NORMALIZED WORD FREQUENCIES

Words frequencies convey differences from one candidate to the next. This is a graph of the “top” words used by all candidates, normalized by word count, \(\nu_{i} = W_{i} / \sum_{k=1}^{N} W_{k}\), where \(\nu_{i}\) is the normalized frequency of word \(i\) with count \(W_{i}\). The \(\nu_{i}\) for each candidate are plotted for the most-used words as measured for the ensemble of all candidates.
An interesting way to look at the differences in word frequencies is using Zipf’s Law to compare frequencies of words both in the overall vocabulary of the debates and the individual candidate responses.
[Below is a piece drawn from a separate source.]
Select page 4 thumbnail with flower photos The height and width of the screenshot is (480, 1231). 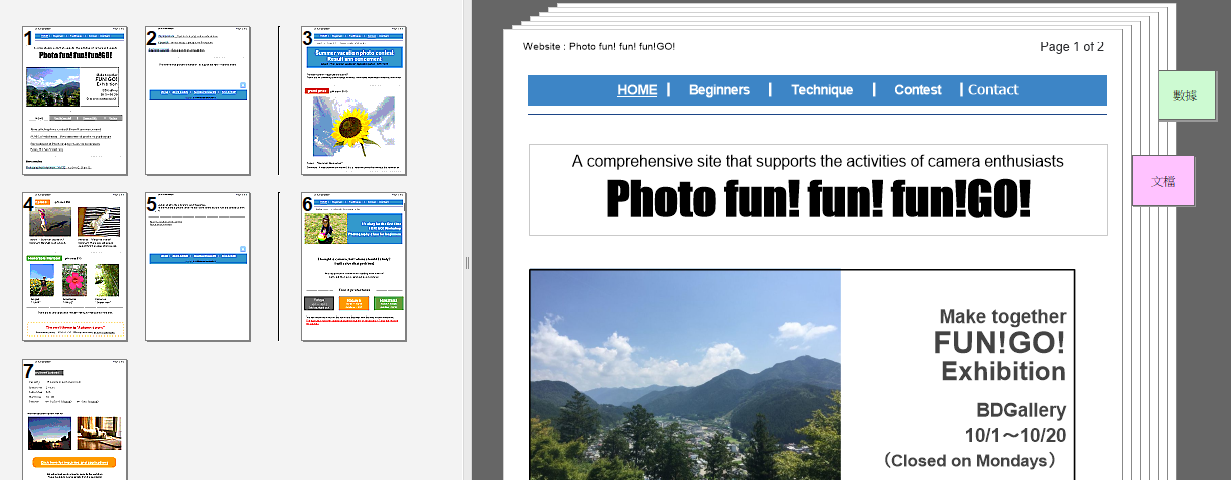75,267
Zipf’s law states that the frequency \(\nu_{i}\) of a word is inversely proportional to its rank.
In the graph below the overall behavior (taking all the candidate speech) shows this law is followed fairly well. What’s interesting is to plot along side it the speech of the individual candidates. Zipf’s law provides a “baseline” for vocabulary usage. Since many of hte words used are the same, it’s deviation from the baseline that will provide insights into different interpretations of speech in a “bag of words” model.

CONCLUSIONS

Candidate word choices vary from candidate to candidate. While the overall speech follows expected linguistic behavior, the candidate’s usages vary remarkably. This provides some basis for believeing a “bag of words” approach can provide at least some intelligence into candidate poistions and biases. The differences appear to be most profound at higher ranking words, suggesting this might be a place to look for greater subtlety in sentiment.